Happy birthday, Chief Mieras

Pedro Martinez is a public administrator.

Mike Mieras is a police officer.

In his job, Martinez encounters bureaucratic risks.

In his job, Mieras encounters life and death risks—and bureaucratic risks.

Schools superintendent Martinez is more or less the face of the school district.

Schools police chief Mieras became more familiar to the public when he helped lead the community through a school shooting.

When Martinez came up for his last job review, he got some warnings about his performance.

Mieras, as far as anyone can tell, has had a stellar record in his job.

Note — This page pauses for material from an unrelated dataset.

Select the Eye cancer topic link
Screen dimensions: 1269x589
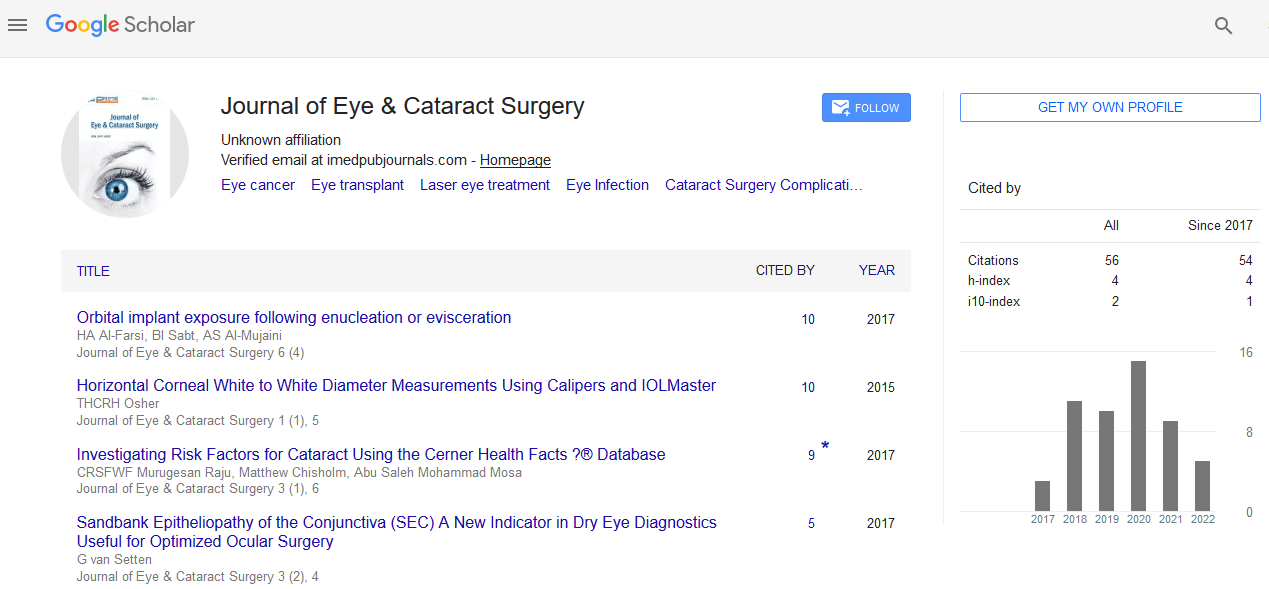[258, 185]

Mieras was fired, by Martinez, because it suited some nebulous bureaucratic purpose.

Martinez was put on paid leave by the Washoe County School Board, according to the board, because of his conduct in refusing to participate in a required administrative hearing process to check out some claims about his background.

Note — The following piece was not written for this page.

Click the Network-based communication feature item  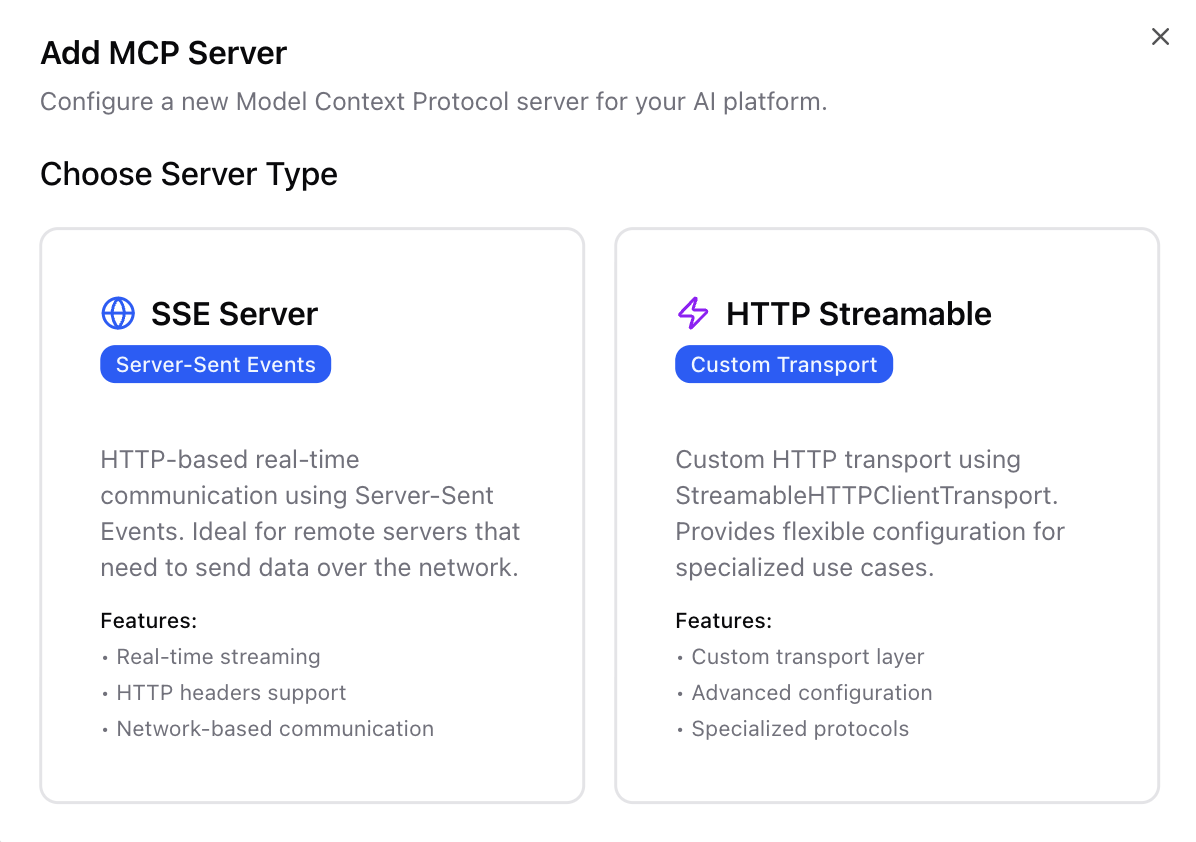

His fellow citizens objected weakly for Mieras, then the controversy died out even as news became known, through his job evaluations, of what a fine job he had done for the schools. Most of the members of the school board said of Mieras, “What Martinez wants, he gets.”

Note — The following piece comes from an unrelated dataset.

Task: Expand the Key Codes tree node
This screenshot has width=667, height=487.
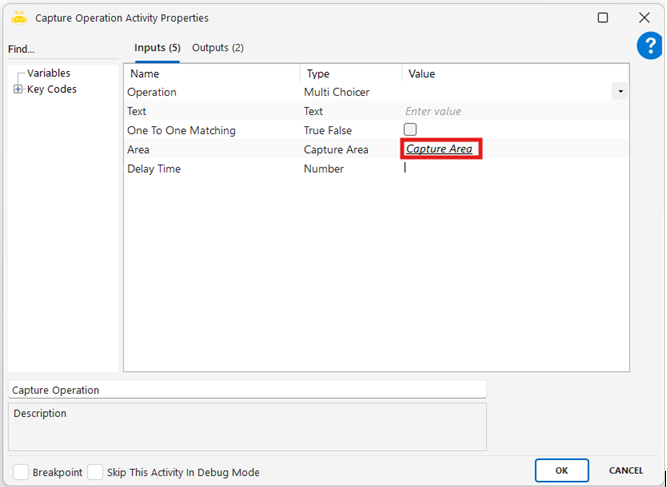Action: (x=18, y=90)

Community figure Leslie Mix, businessman Perry Diloreto, and the governor’s wife, Kathleen Sandoval, leaped to support Martinez without knowing all the facts, which were not released until the school board’s court filing was disclosed last week (see news, page 8).

When Martinez, a hired gun whose previous career stops included Chicago and Las Vegas (when he got the Reno job he was also an applicant in Philadelphia), fired Mieras, a 13-year employee of the school district, Mix, DiLoreto and Sandoval all remained silent.

Would Perry DiLoreto tolerate an employee who defied him as the school board claims Martinez did? Does Leslie Mix feel justified in the public stand she took before hearing from both sides? Does Nevada’s first lady have a level of gratitude to the 13-year police chief equal to that of the newly arrived superintendent?

Yep, the school board screwed up on open meeting matters, rushed the process, took its time about giving its side of the story, and generally blundered all through the Martinez matter.

That doesn’t redeem Martinez’s shoddy behavior in the Meiras matter, nor does it redeem Martinez’s supporters who pick and choose which injustices they will oppose.

Martinez has his job back and is more defiant toward the school board than ever.

Mieras is job hunting.

In the course of researching this whole dispute, we learned that this coming week Mieras will “celebrate”—if he can—his 53rd birthday.

There he is, facing down the barrel of middle age and out of work after playing by the rules, doing his best, achieving proudly and serving his neighbors. It would not be surprising if he felt that the “leaders” of this community have been less than grateful to him for his long commitment to Washoe County.